United States Army general

Lieutenant General Henry James Hatch (born August 31, 1935) served as Chief of Engineers for the United States Army from June 17, 1988 – June 4, 1992.

Hatch was elected a member of the National Academy of Engineering in 1992 for leadership in the engineering and construction programs of the U.S. Army Corps of Engineers, and for exceptional management of its programs.

==Early life and education==
The son of an artillery officer, Henry J. Hatch was born on August 31, 1935, in Pensacola, Florida. After graduating from the United States Military Academy in 1957 with a B.S. degree in engineering, he completed airborne and ranger training at Fort Benning, Georgia, and later earned an M.S. in geodetic science at Ohio State University in 1964.

=== Objectives ===
1. In the Hatch biography, what degree did he earn at Ohio State University?
2. Continue the biography of Henry J. Hatch from its last sentence.
The lines that come next are separate material and unrelated to the biography of Henry J. Hatch.

=== Data supplied ===
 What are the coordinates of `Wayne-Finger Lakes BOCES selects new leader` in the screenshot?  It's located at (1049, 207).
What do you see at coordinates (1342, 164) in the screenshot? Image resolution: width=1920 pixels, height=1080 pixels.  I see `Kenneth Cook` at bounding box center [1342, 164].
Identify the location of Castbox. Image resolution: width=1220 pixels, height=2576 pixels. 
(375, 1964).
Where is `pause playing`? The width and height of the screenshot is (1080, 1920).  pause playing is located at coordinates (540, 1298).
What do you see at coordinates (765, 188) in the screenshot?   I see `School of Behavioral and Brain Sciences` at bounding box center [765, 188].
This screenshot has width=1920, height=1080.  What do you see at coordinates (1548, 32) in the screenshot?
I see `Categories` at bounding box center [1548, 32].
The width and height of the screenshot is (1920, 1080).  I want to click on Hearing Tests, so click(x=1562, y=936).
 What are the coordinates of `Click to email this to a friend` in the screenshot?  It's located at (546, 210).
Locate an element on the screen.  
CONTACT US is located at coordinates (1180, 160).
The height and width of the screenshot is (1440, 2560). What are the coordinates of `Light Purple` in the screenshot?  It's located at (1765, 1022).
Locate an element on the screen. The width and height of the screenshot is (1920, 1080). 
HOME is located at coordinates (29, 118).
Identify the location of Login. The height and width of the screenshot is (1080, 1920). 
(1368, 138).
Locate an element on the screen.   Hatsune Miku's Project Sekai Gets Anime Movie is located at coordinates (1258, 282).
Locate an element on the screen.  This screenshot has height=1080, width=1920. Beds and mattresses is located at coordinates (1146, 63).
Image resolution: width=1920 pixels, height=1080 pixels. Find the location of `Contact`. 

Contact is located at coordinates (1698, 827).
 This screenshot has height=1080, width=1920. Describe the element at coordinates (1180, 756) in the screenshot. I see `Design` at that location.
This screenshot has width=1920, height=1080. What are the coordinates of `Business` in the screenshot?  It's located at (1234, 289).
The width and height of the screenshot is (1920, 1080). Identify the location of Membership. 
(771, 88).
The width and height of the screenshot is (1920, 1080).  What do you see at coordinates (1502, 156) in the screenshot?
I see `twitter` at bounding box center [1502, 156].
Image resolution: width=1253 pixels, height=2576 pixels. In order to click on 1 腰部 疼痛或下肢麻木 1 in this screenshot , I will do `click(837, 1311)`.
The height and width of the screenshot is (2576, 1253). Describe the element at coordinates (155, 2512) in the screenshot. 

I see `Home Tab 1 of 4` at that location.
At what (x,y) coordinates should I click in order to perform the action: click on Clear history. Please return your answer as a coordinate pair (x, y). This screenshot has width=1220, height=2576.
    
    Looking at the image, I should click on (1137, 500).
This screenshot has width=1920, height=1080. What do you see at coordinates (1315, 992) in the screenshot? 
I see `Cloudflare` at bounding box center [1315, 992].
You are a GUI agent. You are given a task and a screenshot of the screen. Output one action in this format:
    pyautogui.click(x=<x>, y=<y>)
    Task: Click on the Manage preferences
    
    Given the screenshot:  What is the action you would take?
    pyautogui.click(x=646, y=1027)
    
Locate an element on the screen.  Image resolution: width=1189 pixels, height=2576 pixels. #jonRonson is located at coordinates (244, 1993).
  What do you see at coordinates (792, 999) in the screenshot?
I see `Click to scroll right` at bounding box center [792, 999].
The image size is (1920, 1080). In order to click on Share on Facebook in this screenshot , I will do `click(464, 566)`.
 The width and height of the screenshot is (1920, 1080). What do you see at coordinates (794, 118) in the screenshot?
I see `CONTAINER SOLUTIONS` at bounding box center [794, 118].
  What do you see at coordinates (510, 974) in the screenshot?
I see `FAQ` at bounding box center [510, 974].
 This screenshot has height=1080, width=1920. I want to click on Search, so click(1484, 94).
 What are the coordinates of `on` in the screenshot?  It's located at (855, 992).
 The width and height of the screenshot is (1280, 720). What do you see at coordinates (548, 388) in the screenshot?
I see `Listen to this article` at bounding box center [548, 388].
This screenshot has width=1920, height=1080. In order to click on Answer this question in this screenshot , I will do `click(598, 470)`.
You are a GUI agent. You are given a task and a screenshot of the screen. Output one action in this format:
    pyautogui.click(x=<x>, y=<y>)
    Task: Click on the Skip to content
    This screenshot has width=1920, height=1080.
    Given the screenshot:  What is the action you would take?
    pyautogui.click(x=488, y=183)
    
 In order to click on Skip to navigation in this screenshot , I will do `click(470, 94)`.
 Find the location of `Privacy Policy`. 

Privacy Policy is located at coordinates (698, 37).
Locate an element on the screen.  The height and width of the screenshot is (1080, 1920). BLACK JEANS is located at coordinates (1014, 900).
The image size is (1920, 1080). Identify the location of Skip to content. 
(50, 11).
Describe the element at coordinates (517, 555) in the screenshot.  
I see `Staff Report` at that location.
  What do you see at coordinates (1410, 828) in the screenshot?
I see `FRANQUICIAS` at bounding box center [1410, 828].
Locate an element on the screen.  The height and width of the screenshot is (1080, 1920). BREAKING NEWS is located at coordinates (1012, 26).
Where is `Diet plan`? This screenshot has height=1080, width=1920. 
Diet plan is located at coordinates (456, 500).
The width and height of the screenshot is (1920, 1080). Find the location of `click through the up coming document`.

=== Outputs by task ===
1. An M.S. in geodetic science, in 1964.

2.
==Military career==
Hatch held several leadership positions in Army airborne and airmobile units early in his career. He commanded a company of the 307th Engineer Battalion, 82d Airborne Division, at Fort Bragg, North Carolina; served on the staff of the 2d Airborne Battle Group, 503d Infantry, in Okinawa; and commanded the 326th Engineer Battalion, 101st Airborne Division, in Vietnam in 1968–69. Hatch subsequently oversaw West Point construction work for the Corps' New York District and in 1974 began a three-year tenure as Nashville District Engineer. He then returned to Asia to lead the 2d Infantry Division Support Command in Korea and later directed Army and Air Force construction in Korea, Japan, and the Pacific as the Corps' Pacific Ocean Division Engineer. Hatch was Deputy Chief of Staff, Engineer, for U.S. Army, Europe, in 1981–84. He next served briefly as Assistant Chief of Engineers and then for nearly four years as Director of Civil Works. President Reagan appointed him Chief of Engineers in May 1988.

==Post-Military career==
In 2012, Hatch joined Dawson & Associates in Washington, DC as a senior advisor focusing on federal environmental and water permitting policy.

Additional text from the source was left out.